Margarida gostava de “brincar” com os ovos de galinha, quando os pintinhos começavam a fazer furinhos para sair. Ansiedade incontrolável, ela, cinco anos, puxava os pezinhos do bicho, arrancando-os dali com tanta força que não dava tempo de alguma sobrevivência vir junto... A mãe, apesar de não dispensar a surra que o caso exigia, via naquele ato uma habilidade muito útil a quem vive na roça, tendo que matar tantas criações. A vida ali era para fortes e a menina aprendeu na marra a não temer qualquer desafio.
Na braveza da mãe, nenhum espaço para esperança. Era o modelo e o maior tormento da filha. E Margarida foi virando bicho brabo. E teimoso. Elas viviam se enfrentando, mas a pequena sempre levava a pior. Quando os buraquinhos da palmatória ficavam sujos de sangue, a mãe pegava a correia de couro trançado, instrumentos de educação. Haveria razão para bater tanto nas crianças? Bater a carne pra amaciar a alma, alegava.

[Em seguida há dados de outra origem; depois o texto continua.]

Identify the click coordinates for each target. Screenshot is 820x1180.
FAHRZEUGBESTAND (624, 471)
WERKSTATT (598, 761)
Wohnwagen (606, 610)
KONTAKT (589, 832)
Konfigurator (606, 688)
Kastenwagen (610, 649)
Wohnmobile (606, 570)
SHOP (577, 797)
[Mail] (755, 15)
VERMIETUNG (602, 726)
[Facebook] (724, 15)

Mas eis que, um dia, a mãe mandou a menina, uns 9 anos, ir até a roça buscar jiló para o almoço. Margarida, que odiava jiló, foi com a maior má vontade e trouxe no fundo da sacola uma porção dos mais feios que encontrou. Ah, o amargo gosto da provocação... É lógico que a outra percebeu de imediato e aceitou o desafio: ordenou que a filha voltasse lá e fizesse o serviço direito!
A menina sabia que, se dependesse dela, o jiló não iria para a mesa do almoço de jeito nenhum, mas também não era louca de se recusar a cumprir a ordem. Foi e, quarenta minutos depois, voltou com meia sacola de jilós bem piores que os primeiros.
Sem se fazer de rogada, a mãe respirou fundo e mandou a menina repetir a ação e depois de novo, e de novo, e de novo. Já passava de meio-dia quando Margarida voltou arrastando o pé inteiro de jiló, que jogou diante da mãe: “Não tem mais, acabou!”
A mãe mandou que ela lavasse os jilós e cozinhasse – todos eles – em um caldeirão enorme. Enquanto isso, tirou um assado com batatas do forno e alimentou os outros filhos, mas disse que esperaria a filha para almoçarem juntas. Quando o jiló ficou pronto, a mãe colocou os dois pratos na mesa e guardou todo o resto da comida, deixando apenas o caldeirão: “Nós vamos comer o jiló que você preparou!” Olho no olho, em silêncio, engolindo jilós, uma comia a alma da outra. Nem uma palavra, um descontrole, uma cara de nojo, um sinal de fraqueza.
Duelo mortal no amargor do espírito. Almas duras, forjadas pelo instinto de sobrevivência, desconheciam o sentido do carinho, da compaixão, do diálogo. Mastigaram o desafeto que as fazia tão semelhantes. Foi a última refeição que fizeram juntas. No dia seguinte, Margarida pegou estrada, foi para o mundo, ganhou espinho e mudou de nome, virou Rosa.
Dali a muitos anos, quando já estivessem tão tão distantes, provavelmente se lembrariam do dia em que por mais tempo ficaram juntas numa mesma tarefa. E sentiriam a alma esburacada.